Date(s) - 22/11/2012
2:00 pm - 3:00 pm
This talk looks at the implications of different spoken language processing tasks and machine learning strategies for representing prosody in a computational model. We consider local prosodic events related to prominence and segmentation, as well as prosodic patterns that provide cues to high-level phenomena related to topic dynamics and social interaction. At the local level, the case for a symbolic intermediate representation of prosody is presented, with a discussion of the challenge of making prosodic cues truly complementary to lexical cues in language processing. For higher level language analysis, we suggest handling prosodic correlates (e.g. F0, energy contours) as signals with frequency analysis techniques used in feature extraction, analogous to recent work in speech recognition aimed at moving beyond frame-based analysis. A cross-cutting theme is the issue of normalization to factor out the different types of information that prosodic correlates carry.

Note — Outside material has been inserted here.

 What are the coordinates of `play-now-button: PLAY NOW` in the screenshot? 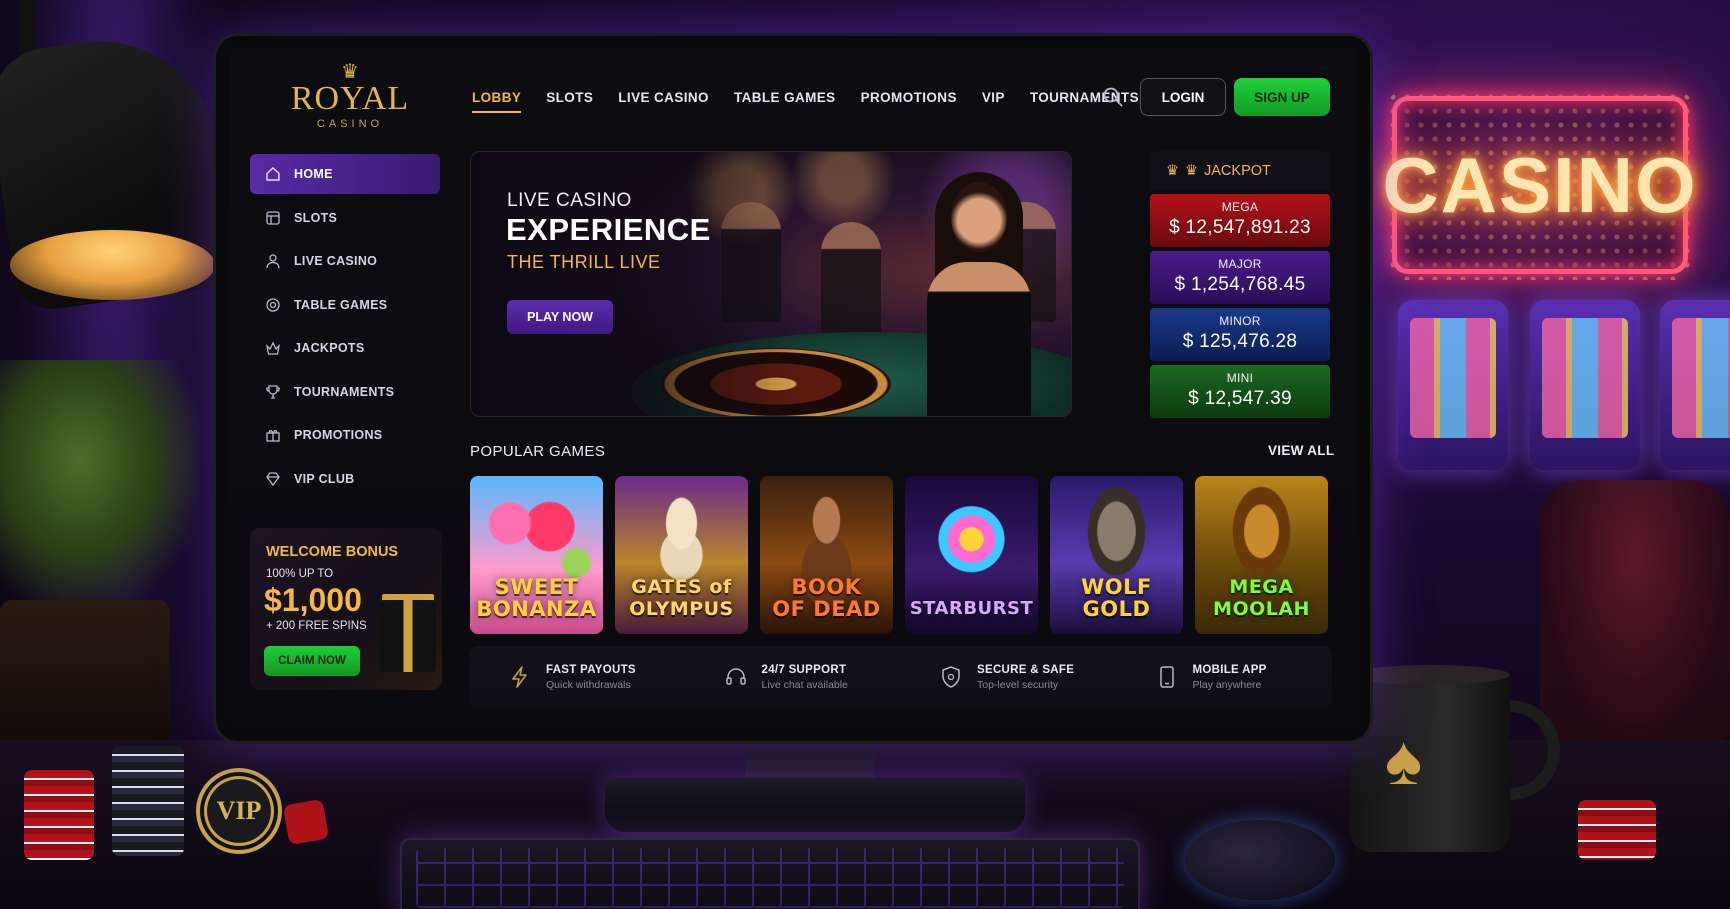 It's located at (560, 317).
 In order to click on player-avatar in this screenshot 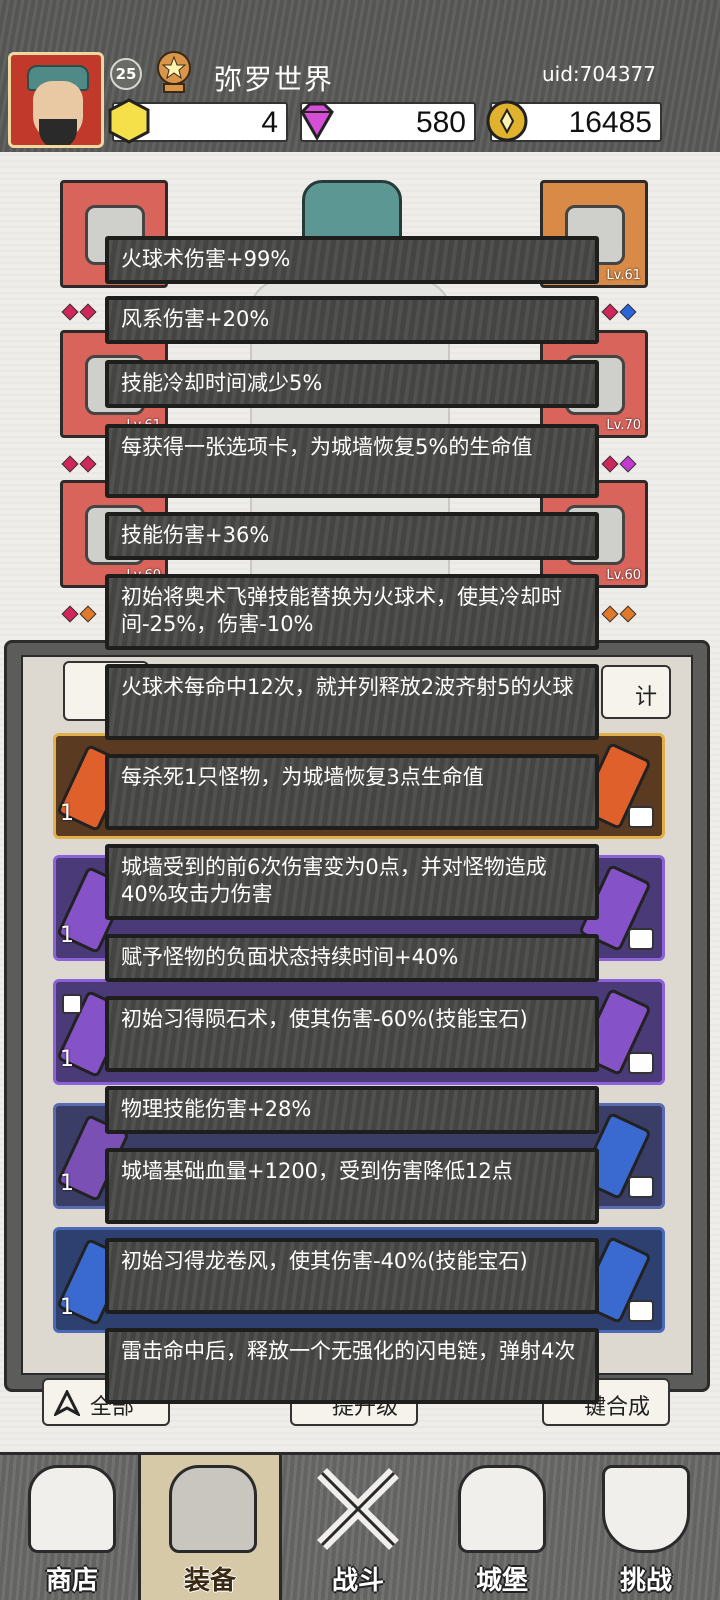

Mari Ostendorf is Professor of Electrical Engineering at the University of Washington and Adjunct in Computer Science and Linguistics. Her research interests are in dynamic and linguistically motivated statistical models for speech and language processing that consider the interaction of topic, genre and register. She is a Fellow of the IEEE and ISCA. Prof Ostendorf is a leading researcher in spoken language processing and has made significant (and long-lasting) contributions in speech recognition, speech synthesis, prosodic analysis, and computational linguistics. Her current research interests include: Low resource language modelling; Computational modelling of prosody for spoken document processing; Use of parsing in speech recognition; Language technology for education applications; Extracting social roles and relation information from spoken and written discussions.